=== PROVIDED ENTRIES ===

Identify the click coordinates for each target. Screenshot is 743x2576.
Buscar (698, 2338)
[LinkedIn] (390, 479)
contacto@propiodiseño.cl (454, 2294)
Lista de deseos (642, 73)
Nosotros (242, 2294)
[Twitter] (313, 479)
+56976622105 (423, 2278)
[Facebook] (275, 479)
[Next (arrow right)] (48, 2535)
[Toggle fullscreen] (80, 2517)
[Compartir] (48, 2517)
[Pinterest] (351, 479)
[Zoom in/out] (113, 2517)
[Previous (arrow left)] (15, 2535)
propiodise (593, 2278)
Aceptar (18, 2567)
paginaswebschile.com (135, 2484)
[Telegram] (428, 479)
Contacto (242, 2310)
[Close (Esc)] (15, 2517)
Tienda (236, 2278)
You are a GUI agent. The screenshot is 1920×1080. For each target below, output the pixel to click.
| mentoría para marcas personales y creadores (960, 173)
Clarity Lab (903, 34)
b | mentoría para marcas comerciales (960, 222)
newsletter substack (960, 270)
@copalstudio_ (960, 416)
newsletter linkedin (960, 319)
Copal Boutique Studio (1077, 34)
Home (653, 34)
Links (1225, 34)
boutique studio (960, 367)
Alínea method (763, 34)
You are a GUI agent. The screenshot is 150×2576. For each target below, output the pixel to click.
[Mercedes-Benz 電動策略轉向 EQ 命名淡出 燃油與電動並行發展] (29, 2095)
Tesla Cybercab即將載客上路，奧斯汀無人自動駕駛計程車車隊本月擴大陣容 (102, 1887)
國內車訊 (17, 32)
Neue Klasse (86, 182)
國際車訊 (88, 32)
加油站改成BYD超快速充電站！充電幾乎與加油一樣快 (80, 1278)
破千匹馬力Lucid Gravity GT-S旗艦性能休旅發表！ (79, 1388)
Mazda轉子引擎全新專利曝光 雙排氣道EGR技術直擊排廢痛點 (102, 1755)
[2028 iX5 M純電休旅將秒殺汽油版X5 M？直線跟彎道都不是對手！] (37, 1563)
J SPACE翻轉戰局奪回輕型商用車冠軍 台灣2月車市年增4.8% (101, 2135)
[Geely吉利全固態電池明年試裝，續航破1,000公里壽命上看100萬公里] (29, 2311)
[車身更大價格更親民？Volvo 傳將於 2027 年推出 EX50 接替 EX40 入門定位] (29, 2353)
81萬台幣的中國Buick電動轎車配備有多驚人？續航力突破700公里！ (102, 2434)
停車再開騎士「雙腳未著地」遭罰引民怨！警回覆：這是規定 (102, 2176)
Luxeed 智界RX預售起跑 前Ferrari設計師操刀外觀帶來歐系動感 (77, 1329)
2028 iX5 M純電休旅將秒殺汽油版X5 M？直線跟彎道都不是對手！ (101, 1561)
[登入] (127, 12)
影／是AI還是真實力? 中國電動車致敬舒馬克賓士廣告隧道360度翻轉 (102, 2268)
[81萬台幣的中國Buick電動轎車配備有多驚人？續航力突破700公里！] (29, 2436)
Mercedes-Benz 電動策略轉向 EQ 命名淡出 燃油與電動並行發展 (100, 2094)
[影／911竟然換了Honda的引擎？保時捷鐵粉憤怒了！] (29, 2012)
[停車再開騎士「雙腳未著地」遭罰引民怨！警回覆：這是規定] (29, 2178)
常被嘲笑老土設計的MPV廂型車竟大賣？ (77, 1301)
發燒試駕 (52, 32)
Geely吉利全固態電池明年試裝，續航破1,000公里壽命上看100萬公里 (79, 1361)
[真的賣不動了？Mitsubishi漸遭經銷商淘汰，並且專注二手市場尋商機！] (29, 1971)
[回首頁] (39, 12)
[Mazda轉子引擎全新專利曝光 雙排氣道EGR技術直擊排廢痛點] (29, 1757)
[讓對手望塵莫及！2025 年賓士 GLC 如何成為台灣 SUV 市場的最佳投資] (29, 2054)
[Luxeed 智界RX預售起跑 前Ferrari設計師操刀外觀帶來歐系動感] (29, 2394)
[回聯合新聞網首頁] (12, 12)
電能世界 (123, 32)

===

ACTION ITEM
Transcribe the data in full, keeping every detail.

TASK ANSWER
Identify the click coordinates for each target. Screenshot is 743x2576.
Buscar (698, 2338)
[LinkedIn] (390, 479)
contacto@propiodiseño.cl (454, 2294)
Lista de deseos (642, 73)
Nosotros (242, 2294)
[Twitter] (313, 479)
+56976622105 (423, 2278)
[Facebook] (275, 479)
[Next (arrow right)] (48, 2535)
[Toggle fullscreen] (80, 2517)
[Compartir] (48, 2517)
[Pinterest] (351, 479)
[Zoom in/out] (113, 2517)
[Previous (arrow left)] (15, 2535)
propiodise (593, 2278)
Aceptar (18, 2567)
paginaswebschile.com (135, 2484)
[Telegram] (428, 479)
Contacto (242, 2310)
[Close (Esc)] (15, 2517)
Tienda (236, 2278)
You are a GUI agent. The screenshot is 1920×1080. For each target below, output the pixel to click.
| mentoría para marcas personales y creadores (960, 173)
Clarity Lab (903, 34)
b | mentoría para marcas comerciales (960, 222)
newsletter substack (960, 270)
@copalstudio_ (960, 416)
newsletter linkedin (960, 319)
Copal Boutique Studio (1077, 34)
Home (653, 34)
Links (1225, 34)
boutique studio (960, 367)
Alínea method (763, 34)
You are a GUI agent. The screenshot is 150×2576. For each target below, output the pixel to click.
[Mercedes-Benz 電動策略轉向 EQ 命名淡出 燃油與電動並行發展] (29, 2095)
Tesla Cybercab即將載客上路，奧斯汀無人自動駕駛計程車車隊本月擴大陣容 (102, 1887)
國內車訊 (17, 32)
Neue Klasse (86, 182)
國際車訊 (88, 32)
加油站改成BYD超快速充電站！充電幾乎與加油一樣快 (80, 1278)
破千匹馬力Lucid Gravity GT-S旗艦性能休旅發表！ (79, 1388)
Mazda轉子引擎全新專利曝光 雙排氣道EGR技術直擊排廢痛點 (102, 1755)
[2028 iX5 M純電休旅將秒殺汽油版X5 M？直線跟彎道都不是對手！] (37, 1563)
J SPACE翻轉戰局奪回輕型商用車冠軍 台灣2月車市年增4.8% (101, 2135)
[Geely吉利全固態電池明年試裝，續航破1,000公里壽命上看100萬公里] (29, 2311)
[車身更大價格更親民？Volvo 傳將於 2027 年推出 EX50 接替 EX40 入門定位] (29, 2353)
81萬台幣的中國Buick電動轎車配備有多驚人？續航力突破700公里！ (102, 2434)
停車再開騎士「雙腳未著地」遭罰引民怨！警回覆：這是規定 (102, 2176)
Luxeed 智界RX預售起跑 前Ferrari設計師操刀外觀帶來歐系動感 (77, 1329)
2028 iX5 M純電休旅將秒殺汽油版X5 M？直線跟彎道都不是對手！ (101, 1561)
[登入] (127, 12)
影／是AI還是真實力? 中國電動車致敬舒馬克賓士廣告隧道360度翻轉 (102, 2268)
[81萬台幣的中國Buick電動轎車配備有多驚人？續航力突破700公里！] (29, 2436)
Mercedes-Benz 電動策略轉向 EQ 命名淡出 燃油與電動並行發展 (100, 2094)
[影／911竟然換了Honda的引擎？保時捷鐵粉憤怒了！] (29, 2012)
[停車再開騎士「雙腳未著地」遭罰引民怨！警回覆：這是規定] (29, 2178)
常被嘲笑老土設計的MPV廂型車竟大賣？ (77, 1301)
發燒試駕 (52, 32)
Geely吉利全固態電池明年試裝，續航破1,000公里壽命上看100萬公里 (79, 1361)
[真的賣不動了？Mitsubishi漸遭經銷商淘汰，並且專注二手市場尋商機！] (29, 1971)
[回首頁] (39, 12)
[Mazda轉子引擎全新專利曝光 雙排氣道EGR技術直擊排廢痛點] (29, 1757)
[讓對手望塵莫及！2025 年賓士 GLC 如何成為台灣 SUV 市場的最佳投資] (29, 2054)
[Luxeed 智界RX預售起跑 前Ferrari設計師操刀外觀帶來歐系動感] (29, 2394)
[回聯合新聞網首頁] (12, 12)
電能世界 (123, 32)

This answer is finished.